EXERCISE REQUIREMENTS: Count how many lines below include the string "Select", and give that number without anything else.

DATA PROVIDED:
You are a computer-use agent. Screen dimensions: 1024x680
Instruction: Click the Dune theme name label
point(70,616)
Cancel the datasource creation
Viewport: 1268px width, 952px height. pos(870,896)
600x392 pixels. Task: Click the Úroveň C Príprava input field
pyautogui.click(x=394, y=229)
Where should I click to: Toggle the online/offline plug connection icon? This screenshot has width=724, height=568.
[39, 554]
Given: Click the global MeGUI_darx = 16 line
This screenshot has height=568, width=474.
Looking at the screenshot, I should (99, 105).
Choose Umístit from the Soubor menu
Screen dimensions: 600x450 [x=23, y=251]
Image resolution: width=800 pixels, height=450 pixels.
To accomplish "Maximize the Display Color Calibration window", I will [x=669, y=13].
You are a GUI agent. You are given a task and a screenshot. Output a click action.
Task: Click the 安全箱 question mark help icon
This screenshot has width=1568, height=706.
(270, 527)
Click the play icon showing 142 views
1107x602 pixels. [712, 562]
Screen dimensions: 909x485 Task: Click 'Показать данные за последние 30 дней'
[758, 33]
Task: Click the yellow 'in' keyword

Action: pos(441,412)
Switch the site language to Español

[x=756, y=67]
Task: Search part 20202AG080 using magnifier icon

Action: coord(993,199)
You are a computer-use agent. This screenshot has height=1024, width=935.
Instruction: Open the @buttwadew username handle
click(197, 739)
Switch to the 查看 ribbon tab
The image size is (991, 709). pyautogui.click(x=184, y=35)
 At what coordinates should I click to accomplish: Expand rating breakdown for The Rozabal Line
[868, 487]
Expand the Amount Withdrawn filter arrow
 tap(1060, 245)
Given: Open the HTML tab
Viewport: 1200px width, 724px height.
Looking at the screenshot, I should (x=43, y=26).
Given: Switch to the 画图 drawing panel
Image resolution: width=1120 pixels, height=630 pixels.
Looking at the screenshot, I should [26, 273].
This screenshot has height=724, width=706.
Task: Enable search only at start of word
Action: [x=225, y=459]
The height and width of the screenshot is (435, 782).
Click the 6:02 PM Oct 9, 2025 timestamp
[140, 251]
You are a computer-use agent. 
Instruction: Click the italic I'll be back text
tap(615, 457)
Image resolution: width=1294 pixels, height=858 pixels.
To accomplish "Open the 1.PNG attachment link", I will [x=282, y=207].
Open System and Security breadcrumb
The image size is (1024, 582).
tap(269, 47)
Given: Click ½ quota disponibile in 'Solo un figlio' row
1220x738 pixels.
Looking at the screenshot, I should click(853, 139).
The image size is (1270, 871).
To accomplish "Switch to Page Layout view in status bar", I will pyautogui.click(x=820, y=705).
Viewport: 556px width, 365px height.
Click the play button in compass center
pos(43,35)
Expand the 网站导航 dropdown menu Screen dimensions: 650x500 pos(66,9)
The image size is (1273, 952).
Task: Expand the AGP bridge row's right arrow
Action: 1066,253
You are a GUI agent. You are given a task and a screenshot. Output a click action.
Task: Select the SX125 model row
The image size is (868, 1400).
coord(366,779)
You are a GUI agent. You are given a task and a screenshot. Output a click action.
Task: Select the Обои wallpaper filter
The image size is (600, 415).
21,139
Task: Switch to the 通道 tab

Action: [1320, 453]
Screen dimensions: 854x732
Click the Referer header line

PROBLEM SOLUTION: 2